**SELECTED EXCERPT**
--------------------

According to certain embodiments, the system 600 may couple to client systems via one or more interface layers (e.g., the geotemporal integration engine 610, the data transformation engine 614, etc.), which may include, for example, subscriptions, feeds, or enterprise map layers (EMLs), and/or the like. In some embodiments, these can be configured in an administrative application. In certain embodiments, only feeds 640 with data that a user 650 has access to will show up. In some embodiments, one or more feeds can contain multiple observation specifications within them. In some embodiments, if a feed includes observations A and B that matches integrations A and B, but the user only has access to A, the user 650 will still see the feed 640, but it will only contain data from integration A. In certain embodiments, one or more feeds are always filtered to only contain data the user can see, even if the feed's query itself matches more data. In some embodiments, the system 600 refreshes the list of feeds periodically and/or by a trigger. For example, the system 600 refreshes the list of feeds from the administrative application every minute.
According to some embodiments, the system 600 queries a search engine 636 (e.g., Elasticsearch). In certain embodiments, for every geo-temporal-backed data integration, the system 600 creates multiple search indices (e.g., Elasticsearch indices) to store the data in. For example, one stack can have hundreds, sometimes thousands, of indices. In some embodiments, to query the search engine, the system 100 specifies which indices the search engine should look at for the requested data. In certain embodiments, this can make queries more efficient, and it also addresses the fact that different indices may have different fields. For example, a BAS index and an ISR index have very different schemas.
According to certain embodiments, when the system 600 receives a query, it analyzes the query and determines which observation specifications could match the query. For example, the system may use heuristics like “Does this specification have the fields requested?” or “Does the query mention a particular observation specification?”. In some embodiments, the system 600 may select and/or expand the matching observation specifications into the search indices to search.
In some embodiments, the one or more data repositories 620, the one or more data repositories 630, and/or the one or more observation schema repositories 626 can include input data streams, observations, tracks, observation schemas, and/or the like. The one or more data repositories 620, the one or more data repositories 630, and/or the one or more observation schema repositories 626 may be implemented using any one of the configurations described below. A data repository may include random access memories, flat files, XML files, and/or one or more database management systems (DBMS) executing on one or more database servers or a data center. A database management system may be a relational (RDBMS), hierarchical (HDBMS), multidimensional (MDBMS), object oriented (ODBMS or OODBMS) or object relational (ORDBMS) database management system, and the like. The data repository may be, for example, a single relational database. In some cases, the data repository may include a plurality of databases that can exchange and aggregate data by data integration process or software application. In an exemplary embodiment, at least part of the data repository may be hosted in a cloud data center. In some cases, a data repository may be hosted on a single computer, a server, a storage device, a cloud server, or the like. In some other cases, a data repository may be hosted on a series of networked computers, servers, or devices. In some cases, a data repository may be hosted on tiers of data storage devices including local, regional, and central.

--------------------

**GIVEN DATA**
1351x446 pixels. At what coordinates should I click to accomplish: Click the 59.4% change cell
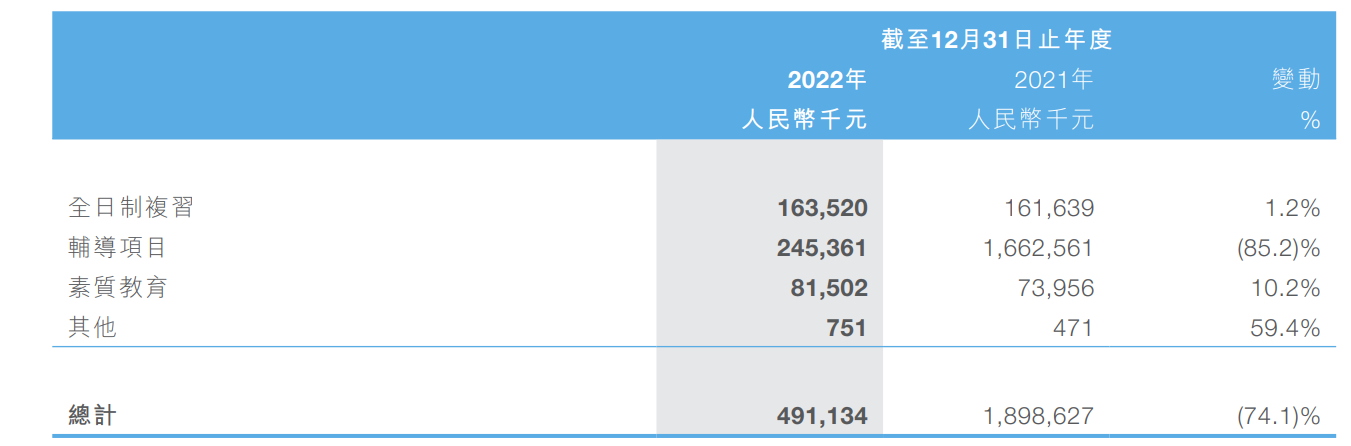point(1285,328)
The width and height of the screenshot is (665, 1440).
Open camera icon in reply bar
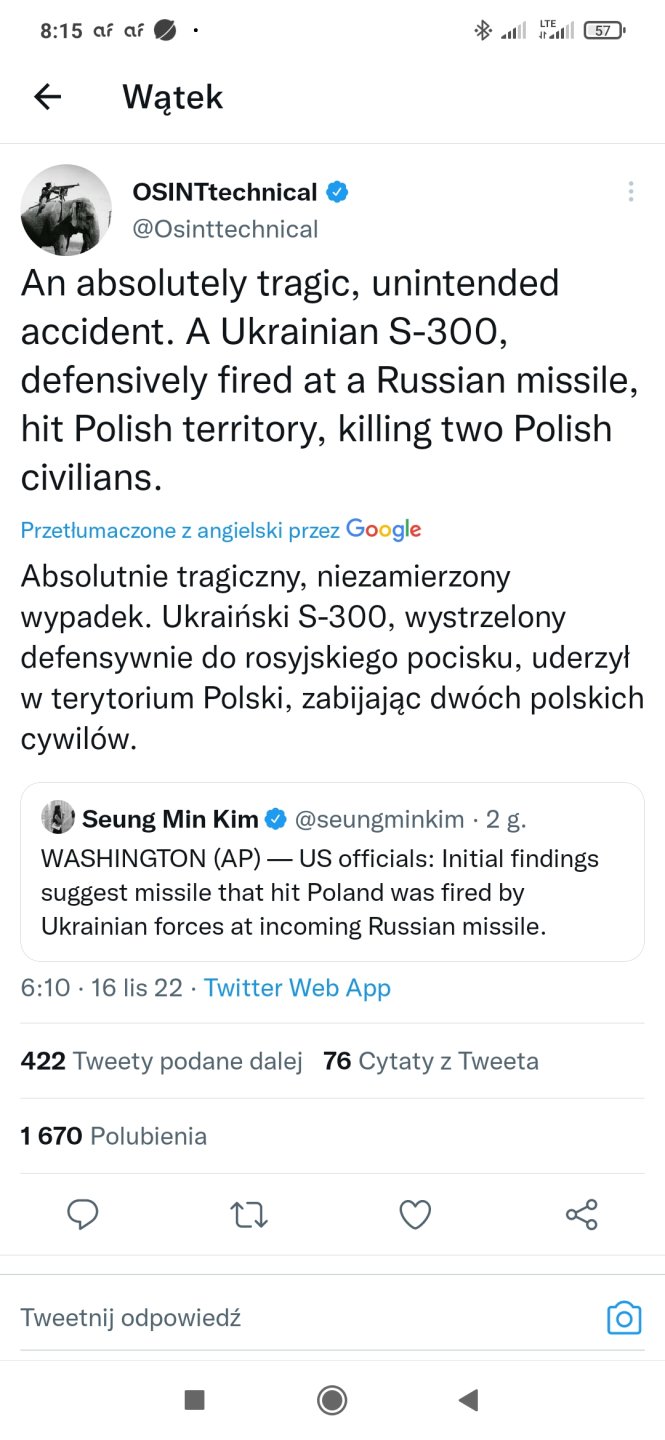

--------------------

**PROBLEM DESCRIPTION**
Extend the excerpt on geotemporal data integration, picking up immediately after its final sentence. The data above bear no relation to the excerpt on geotemporal data integration.

**THE REPLY**
In some cases, various components in the software system 600 can execute software or firmware stored in non-transitory computer-readable medium to implement various processing steps. Various components and processors of the can be implemented by one or more computing devices including, but not limited to, circuits, a computer, a cloud-based processing unit, a processor, a processing unit, a microprocessor, a mobile computing device, and/or a tablet computer. In some cases, various components of the software system 600 (e.g., the geotemporal integration engine 610, the data transformation engine 614, the geotemporal service 618, the execution engine 624, the search engine 634, the service engine 636, etc.) can be implemented on a shared computing device. Alternatively, a component of the software system 600 can be implemented on multiple computing devices. In some implementations, various modules and components of the software system 600 can be implemented as software, hardware, firmware, or a combination thereof. In some cases, various components of the software system 600 can be implemented in software or firmware executed by a computing device.
Various components of the software system 600 can communicate via or be coupled to via a communication interface, for example, a wired or wireless interface. The communication interface includes, but is not limited to, any wired or wireless short-range and long-range communication interfaces. The short-range communication interfaces may be, for example, local area network (LAN), interfaces conforming known communications standard, such as Bluetooth® standard, IEEE 802 standards (e.g., IEEE 802.11), a ZigBee® or similar specification, such as those based on the IEEE 802.15.4 standard, or other public or proprietary wireless protocol. The long-range communication interfaces may be, for example, wide area network (WAN), cellular network interfaces, satellite communication interfaces, etc. The communication interface may be either within a private computer network, such as intranet, or on a public computer network, such as the internet.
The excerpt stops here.